▶ **What you have to do**: In the Cosmic Ghost Rider article below, condense the paragraph that begins "In the alternate reality where Thanos conquered the universe" into a short bulleted list that keeps its main facts.

▶ **Document extract**:
- Cosmic Ghost Rider as depicted in Cosmic Ghost Rider #1 (September 2018). Art by Mike Deodato Jr.

Publication information
- Publisher: Marvel Comics
- First appearance: Thanos (vol. 2) #13 (January 2018)
- Created by: Donny Cates Geoff Shaw (based on the character created by Gerry Conway, John Romita Sr. and Ross Andru)

In-story information
- Alter ego: Francis David "Frank" Castle
- Team affiliations: Heralds of Galactus Guardians of the Galaxy Dark Guardians
- Partnerships: Galactus (master) King Thanos (master) Punisher Thanos (son)
- Notable aliases: The Rider The Punisher Cosmic Ghost Phoenix Rider
- Abilities: Endowed with the Spirit of Vengeance/Hellfire manipulation and Power Cosmic; Utilizes chains made from Cyttorak's bones;

= Cosmic Ghost Rider =

Superhero created by Marvel Comics

Cosmic Ghost Rider (Francis David "Frank" Castle) is a fictional superhero appearing in American comic books published by Marvel Comics. His physical appearance and origin are an amalgam of Punisher, Ghost Rider, and Silver Surfer, with his personality inspired by Deadpool.

==Publication history==
Cosmic Ghost Rider was created by Donny Cates and Geoff Shaw, and first appeared in Thanos #13 (January 2018). His backstory was revealed in Thanos #16.

In 2019, Cosmic Ghost Rider starred in the miniseries Cosmic Ghost Rider Destroys Marvel History, written by Paul Scheer.

==Fictional character biography==
===Origin===
In the alternate reality where Thanos conquered the universe, Frank Castle's early life was seemingly similar to that of the Frank Castle of the Earth-616 universe. When Thanos came to Earth, the Punisher was one of the last casualties during the last stand of the heroes, and his soul was subsequently sent to Hell. Willing to give anything in order to punish Thanos for slaughtering his planet, the Punisher signed a demonic deal with Mephisto and became the Ghost Rider. When he returned to Earth, however, Thanos was already gone, and everything on Earth was dead. The Punisher roams Earth for years until a badly injured Galactus arrives and makes him his herald to help battle Thanos.

Text and item location entries
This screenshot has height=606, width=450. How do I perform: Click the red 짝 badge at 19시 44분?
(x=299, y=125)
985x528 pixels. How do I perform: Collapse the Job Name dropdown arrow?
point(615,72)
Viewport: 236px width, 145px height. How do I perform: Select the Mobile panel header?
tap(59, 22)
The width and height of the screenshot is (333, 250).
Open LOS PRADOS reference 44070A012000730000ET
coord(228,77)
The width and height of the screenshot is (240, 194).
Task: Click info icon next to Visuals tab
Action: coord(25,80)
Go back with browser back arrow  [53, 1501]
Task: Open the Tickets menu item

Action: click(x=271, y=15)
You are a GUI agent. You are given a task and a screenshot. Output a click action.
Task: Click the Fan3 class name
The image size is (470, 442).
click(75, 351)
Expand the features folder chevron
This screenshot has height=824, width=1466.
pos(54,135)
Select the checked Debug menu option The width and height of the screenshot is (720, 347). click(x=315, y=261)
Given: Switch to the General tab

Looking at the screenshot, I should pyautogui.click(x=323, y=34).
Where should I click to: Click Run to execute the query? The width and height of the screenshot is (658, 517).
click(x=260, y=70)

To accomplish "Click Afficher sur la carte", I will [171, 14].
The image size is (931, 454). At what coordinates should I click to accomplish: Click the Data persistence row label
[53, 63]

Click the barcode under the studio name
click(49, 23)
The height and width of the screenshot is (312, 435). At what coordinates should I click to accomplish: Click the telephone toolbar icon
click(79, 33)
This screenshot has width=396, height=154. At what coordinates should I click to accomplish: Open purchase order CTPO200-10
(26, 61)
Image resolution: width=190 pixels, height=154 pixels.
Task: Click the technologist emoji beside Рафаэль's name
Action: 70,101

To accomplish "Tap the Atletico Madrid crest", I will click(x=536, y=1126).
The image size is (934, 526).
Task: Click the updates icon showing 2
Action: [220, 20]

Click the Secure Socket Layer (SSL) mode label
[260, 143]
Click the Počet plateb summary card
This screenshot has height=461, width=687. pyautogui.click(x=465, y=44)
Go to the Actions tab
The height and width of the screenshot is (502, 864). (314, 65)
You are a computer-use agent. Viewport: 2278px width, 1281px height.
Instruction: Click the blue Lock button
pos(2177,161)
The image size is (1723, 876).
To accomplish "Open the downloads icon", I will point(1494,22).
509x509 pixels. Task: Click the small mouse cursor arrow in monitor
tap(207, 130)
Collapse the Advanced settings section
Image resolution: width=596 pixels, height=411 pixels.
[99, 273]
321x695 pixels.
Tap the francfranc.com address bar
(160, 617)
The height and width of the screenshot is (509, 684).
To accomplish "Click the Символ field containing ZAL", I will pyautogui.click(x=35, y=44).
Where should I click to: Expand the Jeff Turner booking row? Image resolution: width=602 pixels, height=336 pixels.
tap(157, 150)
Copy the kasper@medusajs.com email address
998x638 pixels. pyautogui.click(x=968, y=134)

▶ **The solution**:
- In an alternate reality where Thanos conquered the universe, Frank Castle's early life seemed similar to that of the Earth-616 Frank Castle.
- When Thanos came to Earth, the Punisher was one of the last casualties in the heroes' last stand, and his soul was sent to Hell.
- To punish Thanos for slaughtering his planet, he made a deal with Mephisto and became the Ghost Rider.
- When he returned, Thanos was gone and everything on Earth was dead.
- After years roaming Earth, he was made herald by a badly injured Galactus to help battle Thanos.